* [Given instruction 1] In the forum discussion about veganism and logic, which animal does one poster readily admit to hunting, killing, and eating?
* [Given instruction 2] Proceed with the forum discussion about veganism and logic, writing on from its final sentence.

Start of Document text

I'm sorry if this line of reasoning is painful for you
The only thing that is painful to me is the absurd torturing of logic that you guys are engaged in.
, but, as I said very early in this thread, little of what we choose to eat is based on logic and when faced with logic we may choose to ignore it. I know I do (see where I readily admit to hunting/killing/eating deer).
 
I'm motivated to write on this thread because of some arguments that don't hold water.

I agree with that post 100% Joe. Being dogmatic about veganism is as bad as being dogmatic about anything else. Your actions seem to mirror mine, almost exactly.
 
I do not have time to reply to other points right now, but I can quickly answer this one. The reason why she cannot openly advertise giving her dog away is because it makes for bad publicity. She cannot be seen replacing an otherwise healthy dog as it would spark moral outrage. For all the public knows, she has kept the same dog, who is himself the subject of profiles in gossip magazines and fan websites. The example is inspired by controversy that Paris Hilton did exactly this at least one time, (there were comparison photos of her carrying the dog at different premieres, alleging it was not one and the same).

End of Document text
Start of Supplied material

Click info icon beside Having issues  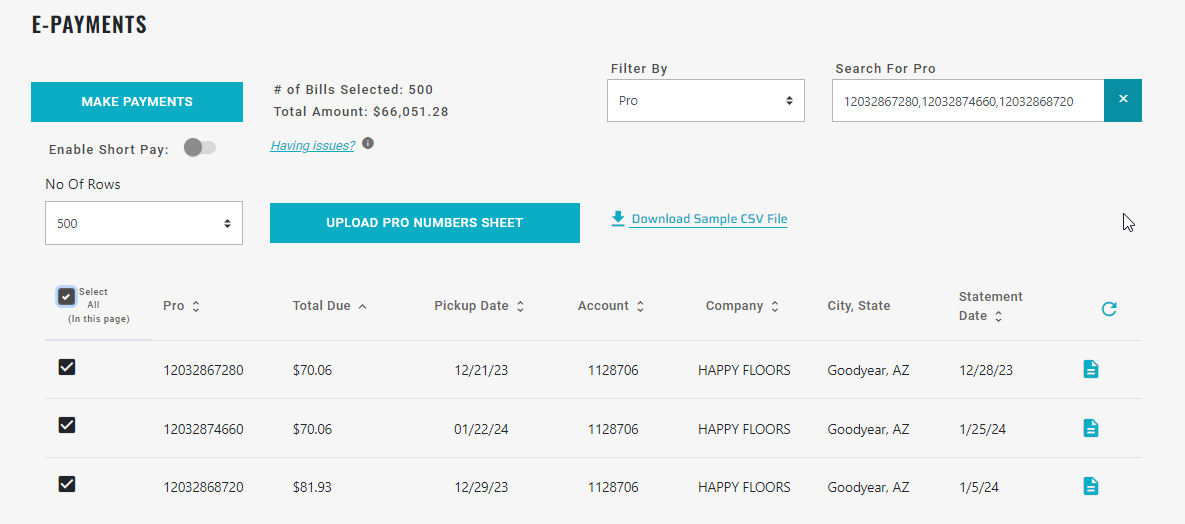[x=368, y=144]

End of Supplied material

* [Response 1] Deer.

* [Response 2]
Well, that would be an interesting thing to add into the hypothetical. The only problem with it would be that if she's afraid of being caught out giving her dog away, she should be MUCH more afraid of being caught out having her dog put down for no reason. So, that doesn't actually help.

ETA: oops, I see I misread you a bit: you said that this is why she can't "openly advertise"--which is fair enough. Still, that just returns her to the option of secretly giving the dog away--which is clearly far less risky that secretly having the dog put down from the publicity point of view. So we still don't have a hypothetical situation that is parallel to the meat-eaters.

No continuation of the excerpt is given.